On the other hand, text encoding IDEs have evolved a lot into rich graphical user interfaces. Microsoft has called its computer languages ”visual languages” like this: Visual Basic, Visual C#, etc. Visual language researchers say that these are not visual languages because they are text encoding languages.
An alternative to “visual” vs. “text” is “programming without code”. It does not use text encoding but it is not strictly a visual language. Try to visualize the text encoding. It is generally based on object programming and tries to visualize various aspects of creating and linking objects. There are several systems that go in this direction. Some of them still use some text encoding.
Some of the “no code programming” is domain specific and is quite successful due to its powerful domain specific software libraries and due to its domain specific visualization, eg LabView for electronic device design. For generic purpose programming, most “no code” systems still lack rich software libraries.
A promising “no code” approach is to visualize component programming. Visualize existing computer languages in the industry by visualizing event handling and visualizing object development. For stand-alone Windows applications, it visualizes .Net Framework object creation and event handling. The entire .Net Framework libraries, from Microsoft or any software developer, individuals and companies, are native building blocks of this programming approach. The programming results of this programming approach are also native .Net Framework objects and can be used directly by other .Net Framework-compliant computer languages.
This approach is feasible because most modern computer languages are component-based. Programming entities are components. A component is defined by properties, methods, and events.
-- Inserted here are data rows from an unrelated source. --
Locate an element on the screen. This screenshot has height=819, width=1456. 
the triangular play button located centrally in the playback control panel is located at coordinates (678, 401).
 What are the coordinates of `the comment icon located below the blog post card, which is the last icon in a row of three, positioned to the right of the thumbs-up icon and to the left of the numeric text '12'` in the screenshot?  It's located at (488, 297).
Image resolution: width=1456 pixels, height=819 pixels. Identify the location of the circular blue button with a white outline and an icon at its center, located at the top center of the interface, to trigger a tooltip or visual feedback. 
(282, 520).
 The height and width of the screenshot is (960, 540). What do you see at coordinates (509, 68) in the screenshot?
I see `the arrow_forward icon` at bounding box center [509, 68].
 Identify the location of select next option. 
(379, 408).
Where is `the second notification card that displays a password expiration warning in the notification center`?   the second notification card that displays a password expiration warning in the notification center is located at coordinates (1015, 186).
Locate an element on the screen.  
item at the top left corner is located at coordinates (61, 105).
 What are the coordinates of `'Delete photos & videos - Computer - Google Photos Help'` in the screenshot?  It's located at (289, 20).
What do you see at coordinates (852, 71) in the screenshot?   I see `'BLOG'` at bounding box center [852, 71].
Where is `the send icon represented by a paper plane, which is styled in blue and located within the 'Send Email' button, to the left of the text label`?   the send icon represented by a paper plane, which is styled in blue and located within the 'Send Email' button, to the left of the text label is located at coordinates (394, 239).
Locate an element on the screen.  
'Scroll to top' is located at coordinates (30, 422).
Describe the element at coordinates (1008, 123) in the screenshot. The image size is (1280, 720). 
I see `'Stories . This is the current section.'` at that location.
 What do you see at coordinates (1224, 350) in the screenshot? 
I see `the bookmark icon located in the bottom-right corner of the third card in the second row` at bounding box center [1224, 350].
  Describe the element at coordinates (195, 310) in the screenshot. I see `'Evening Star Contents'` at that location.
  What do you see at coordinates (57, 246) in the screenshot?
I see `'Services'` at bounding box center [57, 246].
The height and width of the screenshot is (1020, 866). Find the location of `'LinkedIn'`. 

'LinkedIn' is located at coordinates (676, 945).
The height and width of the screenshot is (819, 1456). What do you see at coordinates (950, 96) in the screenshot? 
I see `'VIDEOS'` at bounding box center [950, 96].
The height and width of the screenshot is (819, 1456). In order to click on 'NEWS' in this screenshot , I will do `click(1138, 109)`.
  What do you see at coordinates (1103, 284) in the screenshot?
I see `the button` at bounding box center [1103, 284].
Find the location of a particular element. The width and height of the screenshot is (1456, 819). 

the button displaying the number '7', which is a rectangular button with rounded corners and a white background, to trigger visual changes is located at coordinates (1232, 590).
The role of a text language is much less important than procedural programming without components. In component-based programming, a text language acts like glue to hold components together to form new software, or like nails and rivets to hold building blocks together.
It’s also like using Lego blocks to form buildings. But Lego constructions don’t need glue, nails or rivets. It’s because each Lego block is made with pins and sockets that interlock with other Lego blocks.
Modern software components are also made with pins and sockets to interface with other components, as components can interface with each other by handling events. Event handling is a step up from object-oriented programming. If this event handling can be done using objects, then a text language is not needed to bind the components together. That is the idea of programming without code through the visualization of component programming.
Because “objects” are easier to understand than text languages, programming by creating objects visually and handling events visually is easier to understand than text computer languages. If visualization is done for the industry’s component-based languages, such as the Microsoft .Net Framework library, PHP, JavaScript, etc., that approach will take advantage of the vast and ever-growing software libraries available. Therefore, this programming approach is easy to use and powerful in handling business requirements. There are some sample projects that use 3D libraries, some sample projects that use classes with generic types, and web applications that use PHP for web server processing.